TO BE DONE: Please copy out all of the items below, swapping every "How do I perform" for "How can I carry out" and leaving everything else as it is.

+===+

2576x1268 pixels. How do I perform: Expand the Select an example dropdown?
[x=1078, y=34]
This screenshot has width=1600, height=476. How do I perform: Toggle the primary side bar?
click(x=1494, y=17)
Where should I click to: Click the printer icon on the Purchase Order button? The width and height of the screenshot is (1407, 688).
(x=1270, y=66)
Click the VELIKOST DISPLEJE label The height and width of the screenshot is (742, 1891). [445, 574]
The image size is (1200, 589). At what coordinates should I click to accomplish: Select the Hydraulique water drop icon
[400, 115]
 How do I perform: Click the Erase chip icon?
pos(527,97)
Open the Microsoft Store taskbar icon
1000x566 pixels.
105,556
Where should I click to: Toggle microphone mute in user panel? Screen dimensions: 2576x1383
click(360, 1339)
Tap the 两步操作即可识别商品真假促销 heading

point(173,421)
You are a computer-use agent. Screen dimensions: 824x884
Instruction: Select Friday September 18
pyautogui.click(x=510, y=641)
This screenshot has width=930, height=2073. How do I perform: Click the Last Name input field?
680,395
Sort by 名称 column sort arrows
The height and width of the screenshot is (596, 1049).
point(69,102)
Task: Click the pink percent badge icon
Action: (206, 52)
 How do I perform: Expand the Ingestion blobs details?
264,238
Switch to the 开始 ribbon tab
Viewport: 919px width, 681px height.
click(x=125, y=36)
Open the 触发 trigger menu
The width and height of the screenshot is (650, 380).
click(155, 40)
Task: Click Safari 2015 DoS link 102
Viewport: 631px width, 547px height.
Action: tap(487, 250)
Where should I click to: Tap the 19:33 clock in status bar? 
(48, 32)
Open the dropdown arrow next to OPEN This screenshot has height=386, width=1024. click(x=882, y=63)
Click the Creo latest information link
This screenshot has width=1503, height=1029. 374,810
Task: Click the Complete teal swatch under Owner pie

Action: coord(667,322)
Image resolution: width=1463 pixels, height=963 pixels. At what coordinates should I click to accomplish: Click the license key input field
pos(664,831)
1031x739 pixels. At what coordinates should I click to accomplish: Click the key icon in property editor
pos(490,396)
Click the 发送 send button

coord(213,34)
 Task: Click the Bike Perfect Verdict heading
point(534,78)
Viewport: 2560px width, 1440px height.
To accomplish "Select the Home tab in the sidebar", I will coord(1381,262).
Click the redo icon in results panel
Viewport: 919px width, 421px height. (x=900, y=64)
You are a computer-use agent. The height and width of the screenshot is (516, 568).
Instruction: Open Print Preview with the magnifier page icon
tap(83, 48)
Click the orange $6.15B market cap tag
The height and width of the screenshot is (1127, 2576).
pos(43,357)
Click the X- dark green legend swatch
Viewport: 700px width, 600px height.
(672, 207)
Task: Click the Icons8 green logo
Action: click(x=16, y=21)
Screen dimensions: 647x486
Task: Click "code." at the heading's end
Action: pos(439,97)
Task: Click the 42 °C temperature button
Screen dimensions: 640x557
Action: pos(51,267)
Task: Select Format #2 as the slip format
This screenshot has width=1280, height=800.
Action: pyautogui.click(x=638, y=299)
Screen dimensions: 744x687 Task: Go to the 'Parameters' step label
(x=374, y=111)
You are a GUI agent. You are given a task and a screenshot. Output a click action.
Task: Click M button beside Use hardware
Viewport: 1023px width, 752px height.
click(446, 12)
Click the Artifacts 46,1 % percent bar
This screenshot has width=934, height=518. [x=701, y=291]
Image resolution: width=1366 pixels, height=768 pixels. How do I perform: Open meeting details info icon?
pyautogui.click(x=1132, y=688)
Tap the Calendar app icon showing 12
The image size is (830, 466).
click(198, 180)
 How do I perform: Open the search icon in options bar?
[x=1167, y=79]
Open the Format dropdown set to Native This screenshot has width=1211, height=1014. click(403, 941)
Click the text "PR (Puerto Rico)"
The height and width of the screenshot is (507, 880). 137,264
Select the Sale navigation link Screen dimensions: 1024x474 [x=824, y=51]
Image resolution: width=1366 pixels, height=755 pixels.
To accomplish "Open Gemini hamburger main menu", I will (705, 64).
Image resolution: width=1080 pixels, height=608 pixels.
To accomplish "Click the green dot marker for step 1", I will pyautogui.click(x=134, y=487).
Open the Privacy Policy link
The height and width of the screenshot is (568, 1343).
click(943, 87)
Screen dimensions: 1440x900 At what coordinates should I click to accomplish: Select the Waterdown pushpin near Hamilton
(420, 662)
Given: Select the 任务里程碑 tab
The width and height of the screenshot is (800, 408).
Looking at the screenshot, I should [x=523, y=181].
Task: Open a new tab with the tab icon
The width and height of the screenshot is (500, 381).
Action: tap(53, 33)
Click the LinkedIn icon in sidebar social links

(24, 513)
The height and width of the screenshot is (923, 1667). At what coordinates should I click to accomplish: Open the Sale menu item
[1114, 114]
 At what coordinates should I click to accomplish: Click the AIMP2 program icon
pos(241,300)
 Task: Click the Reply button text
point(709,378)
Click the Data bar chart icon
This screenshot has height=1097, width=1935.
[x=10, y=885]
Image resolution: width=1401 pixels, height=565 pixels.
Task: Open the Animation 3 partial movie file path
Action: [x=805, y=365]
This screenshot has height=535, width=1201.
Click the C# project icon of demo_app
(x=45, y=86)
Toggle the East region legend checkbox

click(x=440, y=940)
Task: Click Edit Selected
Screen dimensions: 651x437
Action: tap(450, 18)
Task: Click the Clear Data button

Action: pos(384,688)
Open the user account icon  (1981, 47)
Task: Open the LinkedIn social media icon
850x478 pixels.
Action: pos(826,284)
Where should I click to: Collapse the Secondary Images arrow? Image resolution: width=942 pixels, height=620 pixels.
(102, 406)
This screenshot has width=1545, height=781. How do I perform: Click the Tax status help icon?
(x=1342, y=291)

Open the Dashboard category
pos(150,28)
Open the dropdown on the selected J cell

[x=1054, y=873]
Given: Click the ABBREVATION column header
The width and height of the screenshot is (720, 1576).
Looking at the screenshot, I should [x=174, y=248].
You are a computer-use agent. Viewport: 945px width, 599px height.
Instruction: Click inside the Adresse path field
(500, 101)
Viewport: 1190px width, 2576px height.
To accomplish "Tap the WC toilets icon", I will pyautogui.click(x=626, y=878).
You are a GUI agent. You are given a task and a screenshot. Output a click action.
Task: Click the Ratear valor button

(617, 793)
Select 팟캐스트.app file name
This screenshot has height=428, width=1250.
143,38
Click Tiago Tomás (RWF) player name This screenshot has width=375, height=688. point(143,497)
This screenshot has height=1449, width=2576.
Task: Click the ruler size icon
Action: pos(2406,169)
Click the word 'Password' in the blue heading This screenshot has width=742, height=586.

+===+

COMPLETE RESPONSE:
2576x1268 pixels. How can I carry out: Expand the Select an example dropdown?
[x=1078, y=34]
This screenshot has width=1600, height=476. How can I carry out: Toggle the primary side bar?
click(x=1494, y=17)
Where should I click to: Click the printer icon on the Purchase Order button? The width and height of the screenshot is (1407, 688).
(x=1270, y=66)
Click the VELIKOST DISPLEJE label The height and width of the screenshot is (742, 1891). [445, 574]
The image size is (1200, 589). At what coordinates should I click to accomplish: Select the Hydraulique water drop icon
[400, 115]
 How can I carry out: Click the Erase chip icon?
pos(527,97)
Open the Microsoft Store taskbar icon
1000x566 pixels.
105,556
Where should I click to: Toggle microphone mute in user panel? Screen dimensions: 2576x1383
click(360, 1339)
Tap the 两步操作即可识别商品真假促销 heading

point(173,421)
You are a computer-use agent. Screen dimensions: 824x884
Instruction: Select Friday September 18
pyautogui.click(x=510, y=641)
This screenshot has width=930, height=2073. How can I carry out: Click the Last Name input field?
680,395
Sort by 名称 column sort arrows
The height and width of the screenshot is (596, 1049).
point(69,102)
Task: Click the pink percent badge icon
Action: (206, 52)
 How can I carry out: Expand the Ingestion blobs details?
264,238
Switch to the 开始 ribbon tab
Viewport: 919px width, 681px height.
click(x=125, y=36)
Open the 触发 trigger menu
The width and height of the screenshot is (650, 380).
click(155, 40)
Task: Click Safari 2015 DoS link 102
Viewport: 631px width, 547px height.
Action: tap(487, 250)
Where should I click to: Tap the 19:33 clock in status bar? 
(48, 32)
Open the dropdown arrow next to OPEN This screenshot has height=386, width=1024. click(x=882, y=63)
Click the Creo latest information link
This screenshot has width=1503, height=1029. 374,810
Task: Click the Complete teal swatch under Owner pie

Action: coord(667,322)
Image resolution: width=1463 pixels, height=963 pixels. At what coordinates should I click to accomplish: Click the license key input field
pos(664,831)
1031x739 pixels. At what coordinates should I click to accomplish: Click the key icon in property editor
pos(490,396)
Click the 发送 send button

coord(213,34)
 Task: Click the Bike Perfect Verdict heading
point(534,78)
Viewport: 2560px width, 1440px height.
To accomplish "Select the Home tab in the sidebar", I will coord(1381,262).
Click the redo icon in results panel
Viewport: 919px width, 421px height. (x=900, y=64)
You are a computer-use agent. The height and width of the screenshot is (516, 568).
Instruction: Open Print Preview with the magnifier page icon
tap(83, 48)
Click the orange $6.15B market cap tag
The height and width of the screenshot is (1127, 2576).
pos(43,357)
Click the X- dark green legend swatch
Viewport: 700px width, 600px height.
(672, 207)
Task: Click the Icons8 green logo
Action: click(x=16, y=21)
Screen dimensions: 647x486
Task: Click "code." at the heading's end
Action: pos(439,97)
Task: Click the 42 °C temperature button
Screen dimensions: 640x557
Action: pos(51,267)
Task: Select Format #2 as the slip format
This screenshot has width=1280, height=800.
Action: pyautogui.click(x=638, y=299)
Screen dimensions: 744x687 Task: Go to the 'Parameters' step label
(x=374, y=111)
You are a GUI agent. You are given a task and a screenshot. Output a click action.
Task: Click M button beside Use hardware
Viewport: 1023px width, 752px height.
click(446, 12)
Click the Artifacts 46,1 % percent bar
This screenshot has width=934, height=518. [x=701, y=291]
Image resolution: width=1366 pixels, height=768 pixels. How can I carry out: Open meeting details info icon?
pyautogui.click(x=1132, y=688)
Tap the Calendar app icon showing 12
The image size is (830, 466).
click(198, 180)
 How can I carry out: Open the search icon in options bar?
[x=1167, y=79]
Open the Format dropdown set to Native This screenshot has width=1211, height=1014. click(403, 941)
Click the text "PR (Puerto Rico)"
The height and width of the screenshot is (507, 880). 137,264
Select the Sale navigation link Screen dimensions: 1024x474 [x=824, y=51]
Image resolution: width=1366 pixels, height=755 pixels.
To accomplish "Open Gemini hamburger main menu", I will (705, 64).
Image resolution: width=1080 pixels, height=608 pixels.
To accomplish "Click the green dot marker for step 1", I will pyautogui.click(x=134, y=487).
Open the Privacy Policy link
The height and width of the screenshot is (568, 1343).
click(943, 87)
Screen dimensions: 1440x900 At what coordinates should I click to accomplish: Select the Waterdown pushpin near Hamilton
(420, 662)
Given: Select the 任务里程碑 tab
The width and height of the screenshot is (800, 408).
Looking at the screenshot, I should [x=523, y=181].
Task: Open a new tab with the tab icon
The width and height of the screenshot is (500, 381).
Action: tap(53, 33)
Click the LinkedIn icon in sidebar social links

(24, 513)
The height and width of the screenshot is (923, 1667). At what coordinates should I click to accomplish: Open the Sale menu item
[1114, 114]
 At what coordinates should I click to accomplish: Click the AIMP2 program icon
pos(241,300)
 Task: Click the Reply button text
point(709,378)
Click the Data bar chart icon
This screenshot has height=1097, width=1935.
[x=10, y=885]
Image resolution: width=1401 pixels, height=565 pixels.
Task: Open the Animation 3 partial movie file path
Action: [x=805, y=365]
This screenshot has height=535, width=1201.
Click the C# project icon of demo_app
(x=45, y=86)
Toggle the East region legend checkbox

click(x=440, y=940)
Task: Click Edit Selected
Screen dimensions: 651x437
Action: tap(450, 18)
Task: Click the Clear Data button

Action: pos(384,688)
Open the user account icon  (1981, 47)
Task: Open the LinkedIn social media icon
850x478 pixels.
Action: pos(826,284)
Where should I click to: Collapse the Secondary Images arrow? Image resolution: width=942 pixels, height=620 pixels.
(102, 406)
This screenshot has width=1545, height=781. How can I carry out: Click the Tax status help icon?
(x=1342, y=291)

Open the Dashboard category
pos(150,28)
Open the dropdown on the selected J cell

[x=1054, y=873]
Given: Click the ABBREVATION column header
The width and height of the screenshot is (720, 1576).
Looking at the screenshot, I should [x=174, y=248].
You are a computer-use agent. Viewport: 945px width, 599px height.
Instruction: Click inside the Adresse path field
(500, 101)
Viewport: 1190px width, 2576px height.
To accomplish "Tap the WC toilets icon", I will pyautogui.click(x=626, y=878).
You are a GUI agent. You are given a task and a screenshot. Output a click action.
Task: Click the Ratear valor button

(617, 793)
Select 팟캐스트.app file name
This screenshot has height=428, width=1250.
143,38
Click Tiago Tomás (RWF) player name This screenshot has width=375, height=688. point(143,497)
This screenshot has height=1449, width=2576.
Task: Click the ruler size icon
Action: pos(2406,169)
Click the word 'Password' in the blue heading This screenshot has width=742, height=586.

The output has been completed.